Après la révolution de 2011, Jacob Lellouche occulte soigneusement cette relation. Il est alors candidat de l’Union populaire républicaine (UPR) à l’Assemblée constituante – le premier et le seul Tunisien de confession juive à se présenter à la députation, notera-t-on à l’époque.

Il ne sera pas élu. Cela n’empêchera pas ce touche-à-tout, qui a publié plusieurs livres sur la cuisine judéo-arabe, de continuer à brasser des projets, en particulier celui d’un musée de la mémoire juive pour lequel il crée une association, Dar El Dhekra (Maison de la mémoire), installée au-dessus de son restaurant. L’initiative, louable, ne s’accompagne d’aucun travail historique digne de ce nom.

La révolution de 2011 et les années suivantes ne sont pas propices aux affaires. Le contexte change. Les islamistes et de nouvelles tendances politiques apparaissent sans que Jacob y trouve ses marques. Celui qui s’appropriait l’air du « J’habite seul avec maman », de Charles Aznavour, doit se faire une raison : Lily vieillit, et l’envie n’y est plus.

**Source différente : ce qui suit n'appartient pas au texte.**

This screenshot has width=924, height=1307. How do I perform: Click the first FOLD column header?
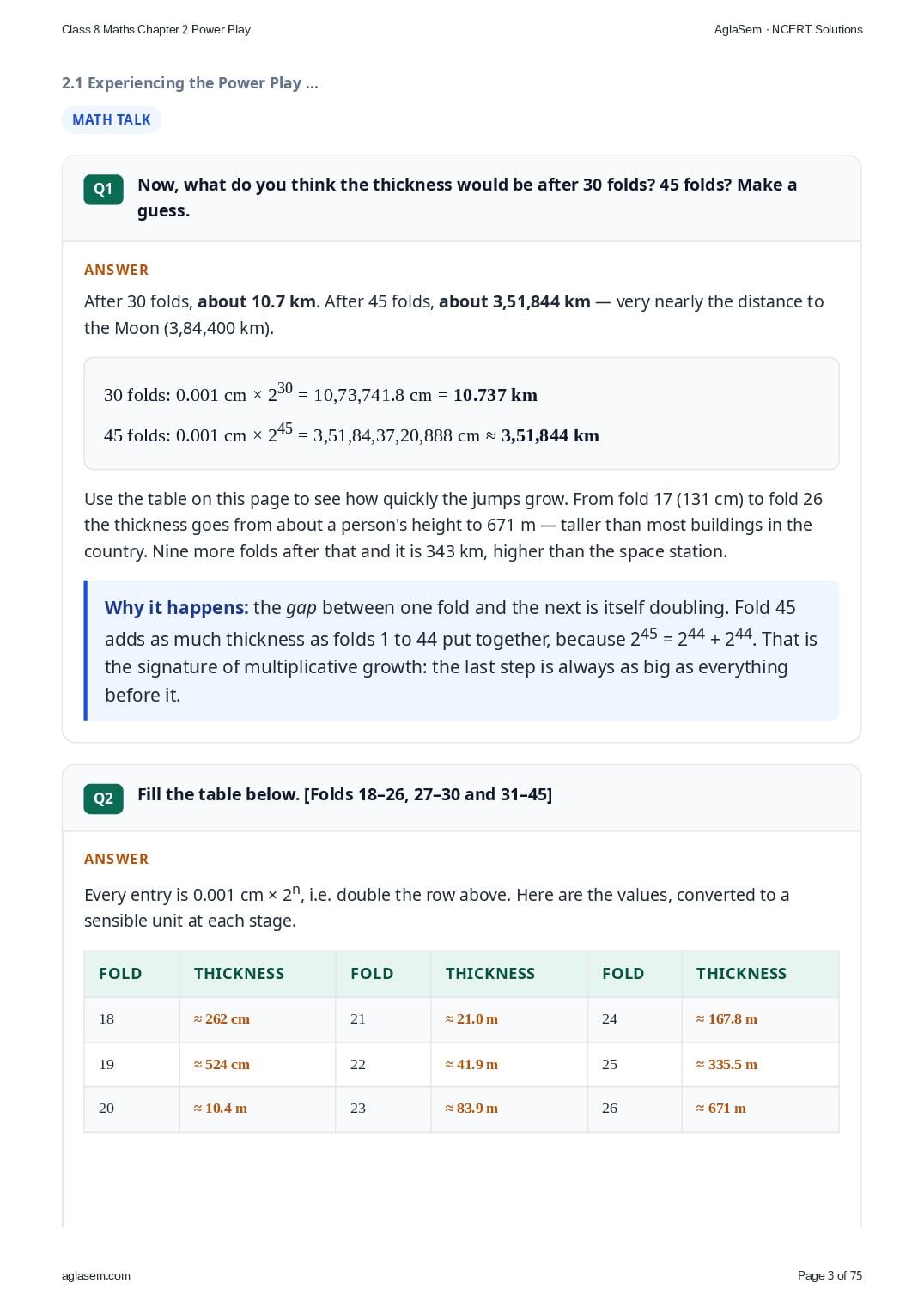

Jacob se résout à vendre le restaurant, tout en annonçant sur les réseaux sociaux que cette fermeture est due… à des menaces terroristes. Une pure invention, il finira par le reconnaître, mais ce nouveau mensonge le coupe de son dernier carré d’amis fidèles. Dans une ultime tentative de rebondir, il s’installe à La Marsa, où il crée, pour le café Le Saf-Saf, la ftira loca, une variante du beignet traditionnel. Ce sera sa dernière trouvaille : Gilles Jacob Lellouche est mort le 29 mars 2023, des suites d’un accident vasculaire cérébral.